== Given data ==
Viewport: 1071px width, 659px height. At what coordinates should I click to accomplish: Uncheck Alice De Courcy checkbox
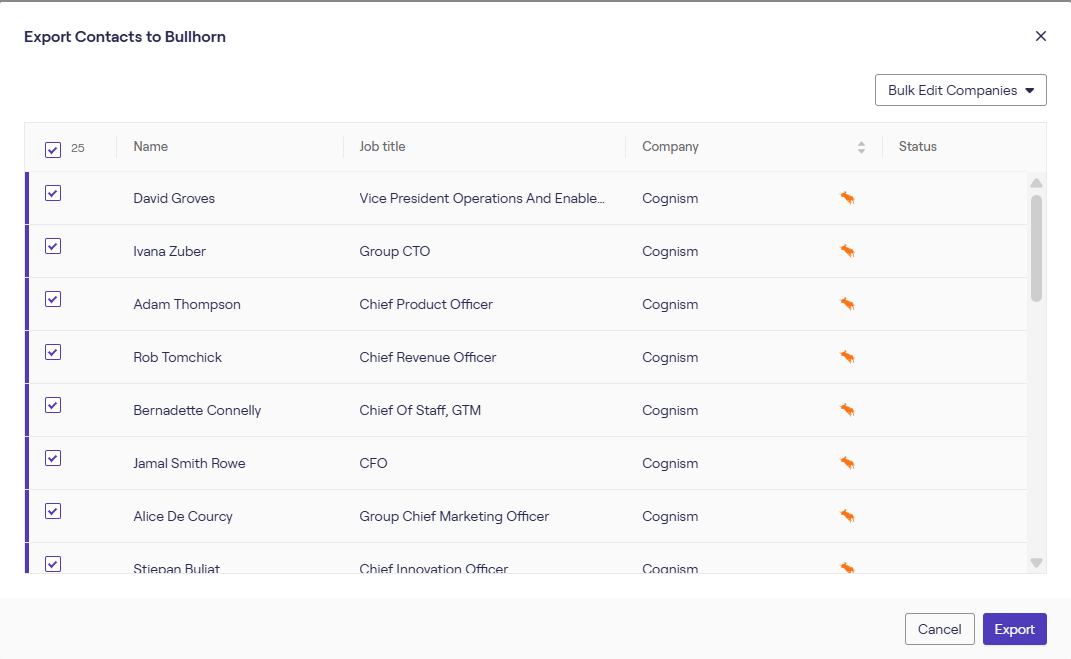click(x=53, y=511)
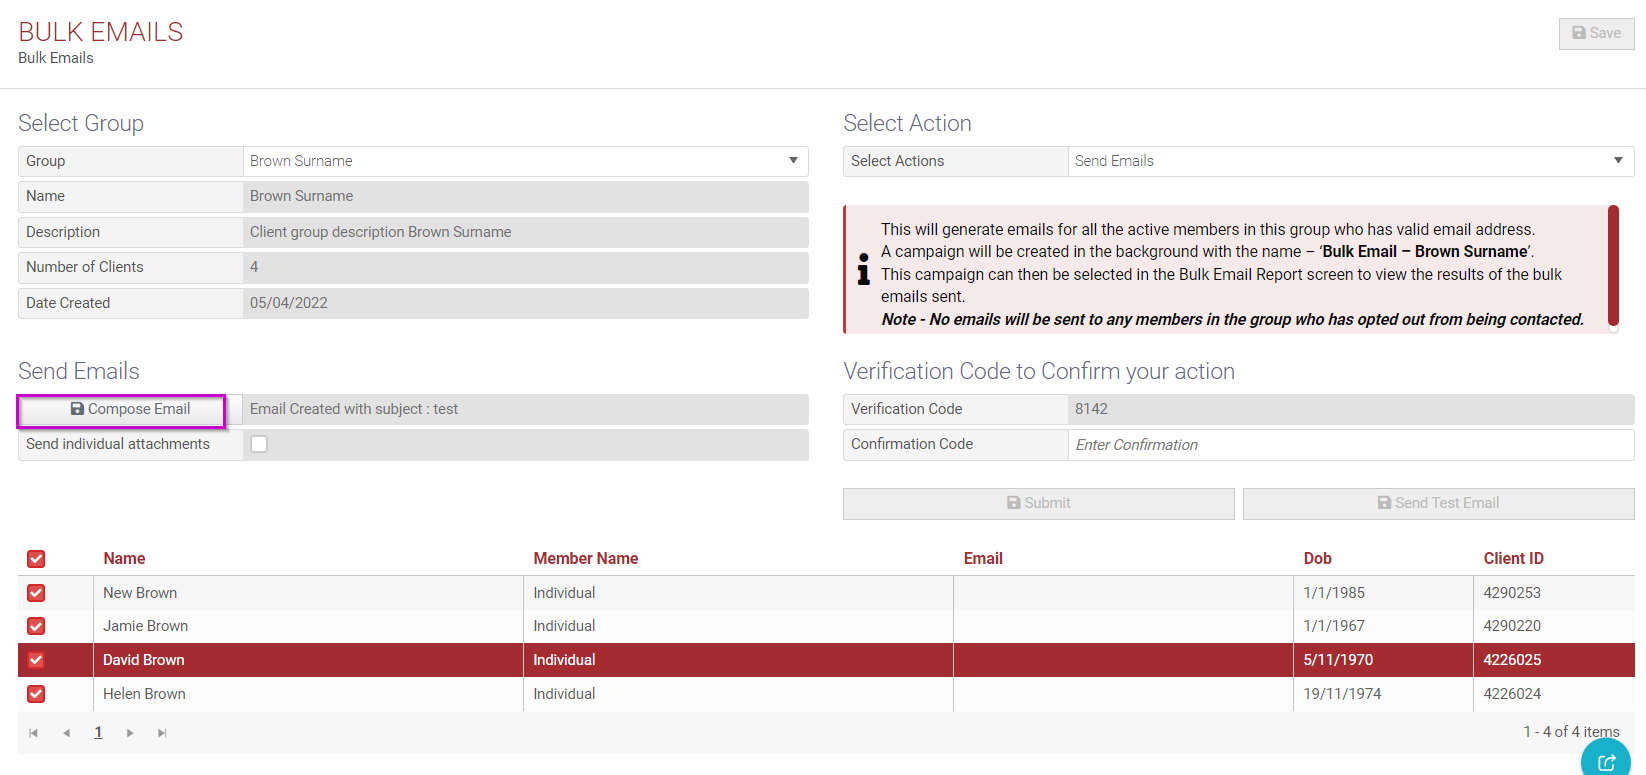
Task: Click the Save button at top right
Action: point(1596,33)
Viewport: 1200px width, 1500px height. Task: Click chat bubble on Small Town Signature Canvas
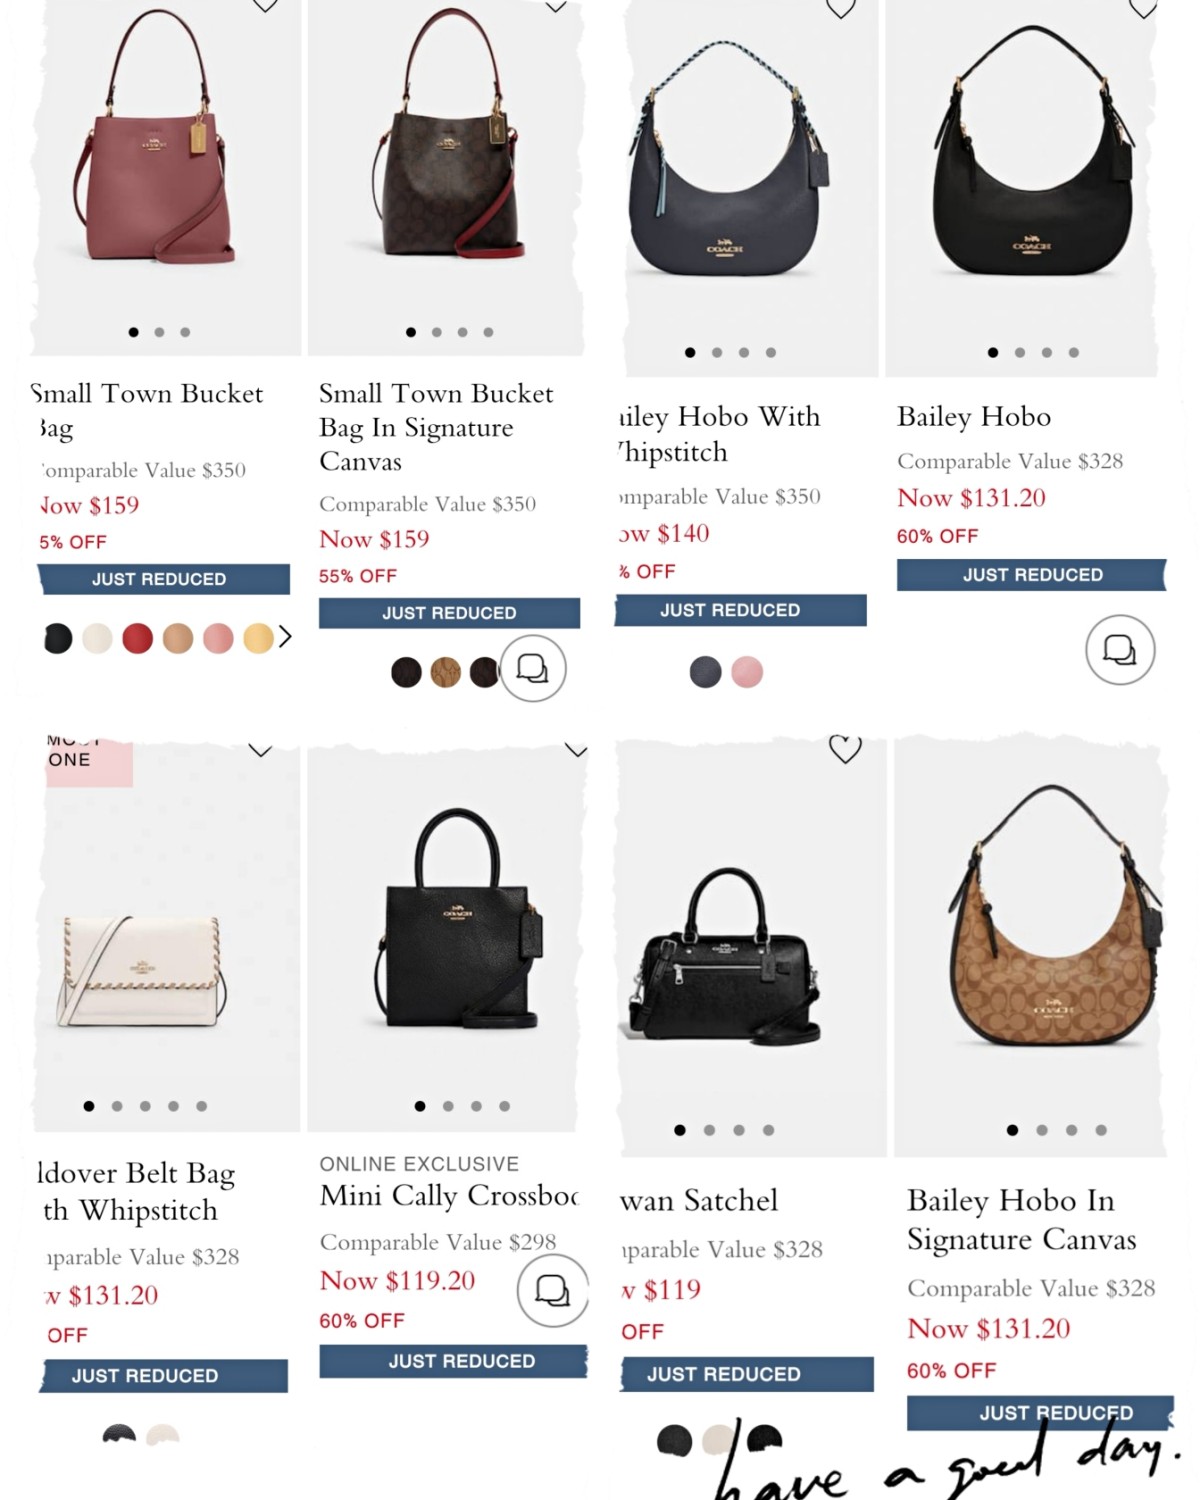(532, 668)
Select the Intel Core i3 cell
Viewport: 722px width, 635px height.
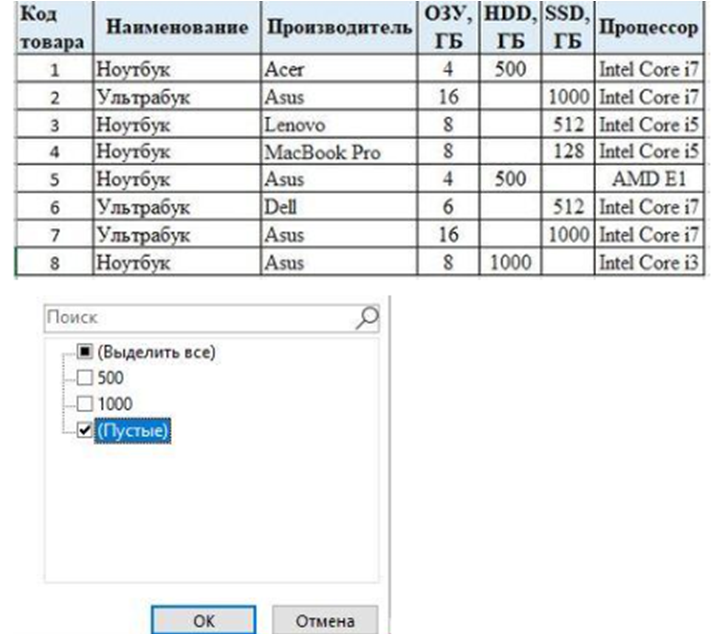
===
* _Exercise directions_:
Please format the data above as a Markdown table with two columns, Row for the line number and Line for the text, skipping blank lines and leaving out the pictures.

* _Response for this exercise_:
| Row | Line |
|---|---|
| 1 | Viewport: 1071px width, 659px height. At what coordinates should I click to accomplish: Uncheck Alice De Courcy checkbox |
| 2 | click(x=53, y=511) |
| 3 | Task: Click the Save button at top right |
| 4 | Action: point(1596,33) |
| 5 | Viewport: 1200px width, 1500px height. Task: Click chat bubble on Small Town Signature Canvas |
| 6 | (532, 668) |
| 7 | Select the Intel Core i3 cell |
| 8 | Viewport: 722px width, 635px height. |